I can see and understand your points here and everyone else who has said similar or the same. 

While I do not think I would feel the same way, I get it -Especially this: *Being the loving, caring husband who understands her grief won't make a bit of difference if it's the latter. In that case, husband might be much better off telling her that he understands her grief and is willing to share, but not if she is filled with regret for marrying him, her husband, rather than her true love.*

If this is how she truly feels and not just the grief talking, then yeah - this is a problem. A HUGE problem! And one he needs to address promptly.

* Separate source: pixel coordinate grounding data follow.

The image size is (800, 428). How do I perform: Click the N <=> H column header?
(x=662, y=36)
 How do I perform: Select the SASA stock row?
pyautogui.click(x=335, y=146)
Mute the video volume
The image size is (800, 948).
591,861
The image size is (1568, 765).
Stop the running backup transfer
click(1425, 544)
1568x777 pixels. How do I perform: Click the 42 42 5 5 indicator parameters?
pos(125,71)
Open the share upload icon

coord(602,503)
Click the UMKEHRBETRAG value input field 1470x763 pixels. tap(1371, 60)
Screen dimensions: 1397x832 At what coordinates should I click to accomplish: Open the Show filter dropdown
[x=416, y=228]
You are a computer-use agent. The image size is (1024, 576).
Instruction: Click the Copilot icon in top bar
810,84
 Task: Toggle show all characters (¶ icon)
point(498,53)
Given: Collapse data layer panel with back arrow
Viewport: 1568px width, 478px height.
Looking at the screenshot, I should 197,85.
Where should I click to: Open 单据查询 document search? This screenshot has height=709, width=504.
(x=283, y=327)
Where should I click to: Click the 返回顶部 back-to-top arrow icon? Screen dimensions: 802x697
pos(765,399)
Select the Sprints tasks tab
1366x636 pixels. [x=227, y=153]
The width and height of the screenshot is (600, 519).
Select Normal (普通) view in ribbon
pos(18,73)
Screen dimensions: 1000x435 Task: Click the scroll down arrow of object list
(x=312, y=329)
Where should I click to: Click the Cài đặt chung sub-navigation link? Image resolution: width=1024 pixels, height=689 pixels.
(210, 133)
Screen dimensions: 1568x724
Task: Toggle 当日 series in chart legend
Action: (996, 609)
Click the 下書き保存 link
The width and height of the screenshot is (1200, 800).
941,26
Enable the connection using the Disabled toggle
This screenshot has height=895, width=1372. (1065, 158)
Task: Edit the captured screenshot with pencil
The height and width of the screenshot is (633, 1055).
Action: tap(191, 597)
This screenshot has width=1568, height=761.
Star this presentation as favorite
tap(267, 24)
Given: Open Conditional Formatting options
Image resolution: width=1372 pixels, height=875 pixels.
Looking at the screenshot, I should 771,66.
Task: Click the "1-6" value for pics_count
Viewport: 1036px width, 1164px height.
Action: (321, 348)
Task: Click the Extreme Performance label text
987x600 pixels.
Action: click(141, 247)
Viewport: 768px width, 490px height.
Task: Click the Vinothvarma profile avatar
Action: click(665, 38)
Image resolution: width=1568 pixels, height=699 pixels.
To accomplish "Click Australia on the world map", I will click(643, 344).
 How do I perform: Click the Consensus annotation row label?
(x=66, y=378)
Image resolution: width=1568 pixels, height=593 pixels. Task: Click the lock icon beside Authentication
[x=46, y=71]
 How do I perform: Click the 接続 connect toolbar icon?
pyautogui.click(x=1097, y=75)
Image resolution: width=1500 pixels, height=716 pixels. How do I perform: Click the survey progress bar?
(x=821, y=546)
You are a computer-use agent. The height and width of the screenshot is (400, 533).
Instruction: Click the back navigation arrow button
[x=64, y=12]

But he should not just jump the gun and assume this is the case. It could just be the grief talking.


----------



## WildMustang

Blondilocks said:


> Her message doesn't indicate that ex-bf was "the one". Most of us concede that there can be more than one "the one" - just look at the remarriage rate. He still needs to talk to her and get this out in the open. She may be appalled at how her behavior has affected her husband and what his thoughts are on the matter. Clearly she had some unfinished business with the ex.


I agree.


----------



## Thor

Blondilocks said:


> She may be appalled at how her behavior has affected her husband and what his thoughts are on the matter. Clearly she had some unfinished business with the ex.


That unfinished business needs to be put down for good. For me, how she reacts when OP discusses it with her will decide the outcome. My xw never got over her "the one". That unfinished business continued for decades, and she was not in the least appalled at how it affected me. In fact she turned it around on me angrily. The old "just get over it already", "it doesn't mean anything" etc responses.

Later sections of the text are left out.